Thursday, January 31, 2008

Four Steps to Memorize a Name

Our names are so important to us. It’s on all our official documents, we answer proudly to it, we even learn to sign it with the flourish we think it merits. It’s flattering when someone remembers it -- and a little offensive when someone doesn’t:

The ability to recall other people's names is not only appreciated, it can also be both personally and professionally beneficial. Nonetheless, whether we meet 10 people or just one or two, we often have trouble remembering names -- despite their cultural importance. This occurs for a variety of reasons:

Names are exchanged at the beginning of a conversation and not at the end, which is when we’d be more likely to recall them. We’re not paying a whole lot of attention, perhaps because we think we have no reason or desire to remember them. Because the names themselves typically don’t mean anything other than to signify that particular person and to give them a "title."

This last reason may be the most significant. A guy tells you his name is John because his father’s name was John. Well, who’s his father to you? Nobody. But if a scrawny guy introduces himself as Fatty and says his parents were big Fatty Arbuckle fans, now we’re getting somewhere.

Normally you won’t be so lucky, so the best method for memorizing the names of others lays in the following 4-step process, alternating reinforcement with the use of mnemonic devices and observational connections.

step 1 Repeat the name in the introduction This is a basic and even obvious first step, but it demands inclusion. Doing so serves as the memory’s first reinforcement of the name, and it also happens to be good etiquette.

Thus, whether it is following an introduction by a third person or the introduction is initiated by you or the other person, repeat their name in a simple, direct way, such as, “Todd, is it?” or “Nice to meet you, Mary.” Don't over-annunciate the name or make it obvious that you are repeating it for memorization purposes. Just make sure that you throw in the name at the beginning of the introduction again, or pepper it throughout your discussion at opportune moments to remind yourself and keep your mind focused on the name.

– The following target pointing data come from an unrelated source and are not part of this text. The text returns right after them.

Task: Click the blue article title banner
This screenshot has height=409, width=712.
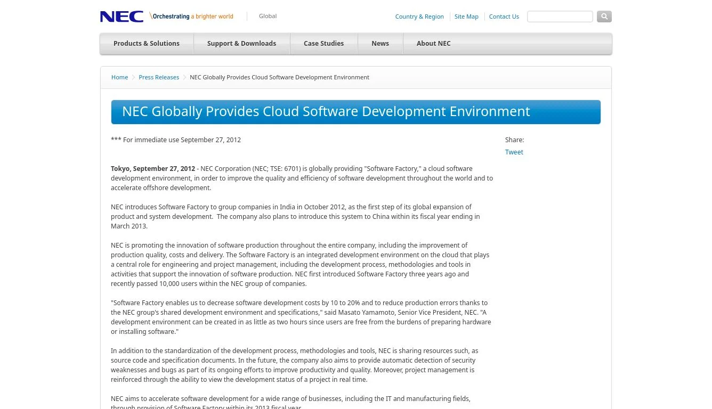Action: 355,112
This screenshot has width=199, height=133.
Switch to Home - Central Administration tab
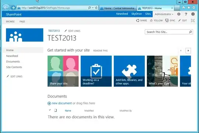click(118, 8)
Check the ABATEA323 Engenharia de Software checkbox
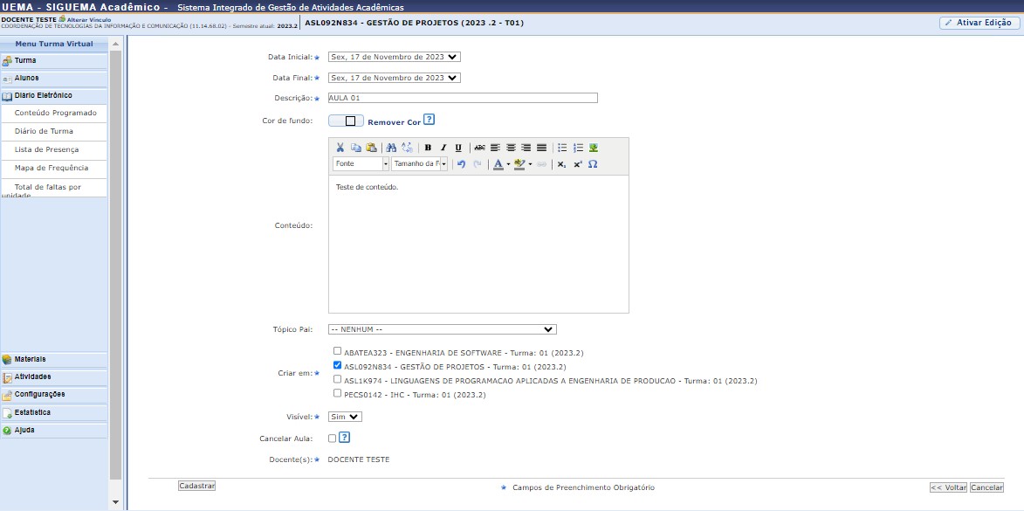1024x511 pixels. click(x=338, y=351)
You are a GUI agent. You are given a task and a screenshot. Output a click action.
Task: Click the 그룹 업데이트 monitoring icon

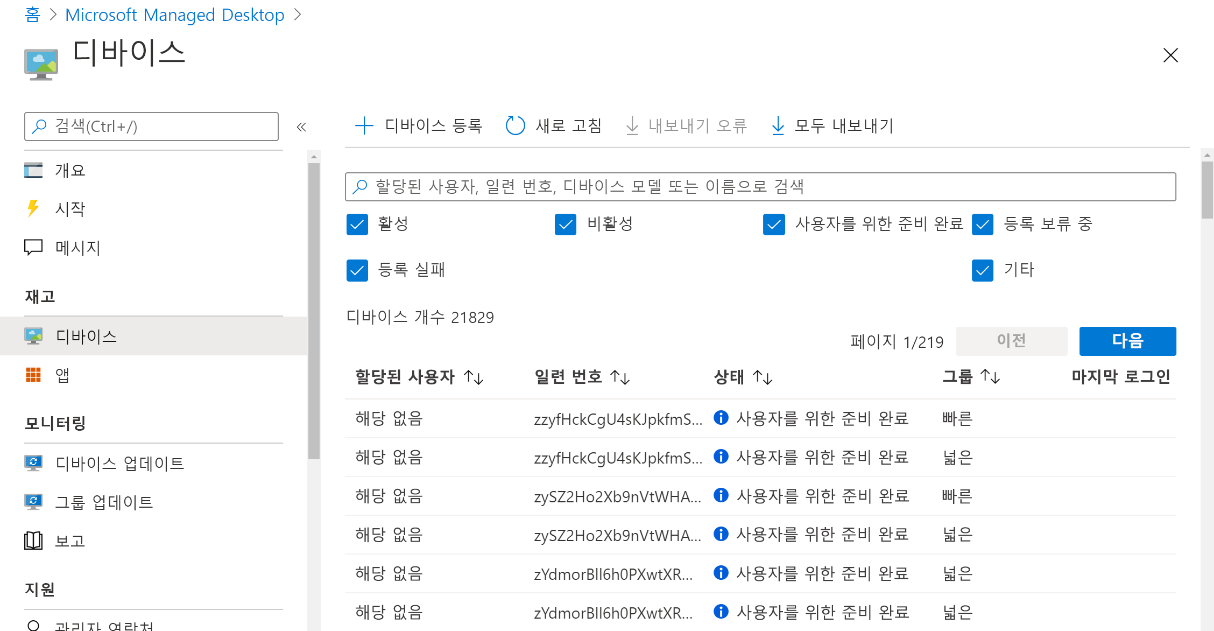coord(34,502)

step 2 Apply a suitable device Your next step is an internal one: Apply a mnemonic device to the name itself in a second effort at reinforcement. Here there are a number of options at your disposal. Which device you choose to use is whatever works best for you. Such a device may be most effective when it isn’t the most obvious, or when it asks your brain to operate in a manner to which it isn’t accustomed. Some options include:

Make a rhyme. Write it down. The simple act of jotting it down can be all you’ll need to memorize a name, although you may consider writing it down with your weaker hand. It won’t look pretty, but it’ll take longer and will demand more concentration. Spell the name backwards in your head. Similar to the aspect of a field sobriety test that asks you to recite the alphabet backwards, doing this requires an unconventional mental action and will have you concentrating on the name fully. step 3 Immediately put the name to work Use the name the first time you address the person beyond the introduction, such as, “So, Todd, Alex tells me…” or “Mary, did you say you went to Penn State?”

Here you run the risk of looking like a moron if you repeatedly use the name -- we’ve all met those people before -- so beyond some necessity, cut it off here until you say goodbye, and then employ the name one last time.

This type of repetition and reinforcement has merit: In the oral tradition of Homer’s Iliad, names are repeated regularly and are sometimes assigned descriptive epithets that help the listener associate certain traits with certain characters.

step 4 Make a physical connection Finally, keep in mind that our visual memory is strong; after all, you hear “I never forget a face” far more often than “I never forget a name.” So, in the final step, give that visual recollection the task of tagging the name together with some conspicuous or prominent aspect. A human face has yet to be born without some hook or tweak on which to hang your observational associations. For example:

Eyes (shape, color, expressiveness or emptiness, shiftiness, intensity); eyebrows (uni-brow, bushy, thin, arched); or a short forehead, a shocking chin, a dramatic double curve of the upper lip (called Cupid’s bow), or any distinguishing feature at all that you can tie to the name.
Should the face fail you, seek out other less ostensibly visual characteristics, such as manner of speaking (accent, lisp, nasal, good diction, loud, soft-spoken) or word choice (pretentious terms, odd synonyms, slang, cursing, using your name in excess).

forget me not

If all else fails, refer back to a Native American tradition used among the Lakota Sioux -- “Sara Sucks-her-lip,” “Neal So-much-nose-hair” or “Diana Doe-eyes” -- in which names were more like descriptions or headings, not simply designations. Names are harder to forget when you’ve visually merged a distinct physical trait to an otherwise forgettable name.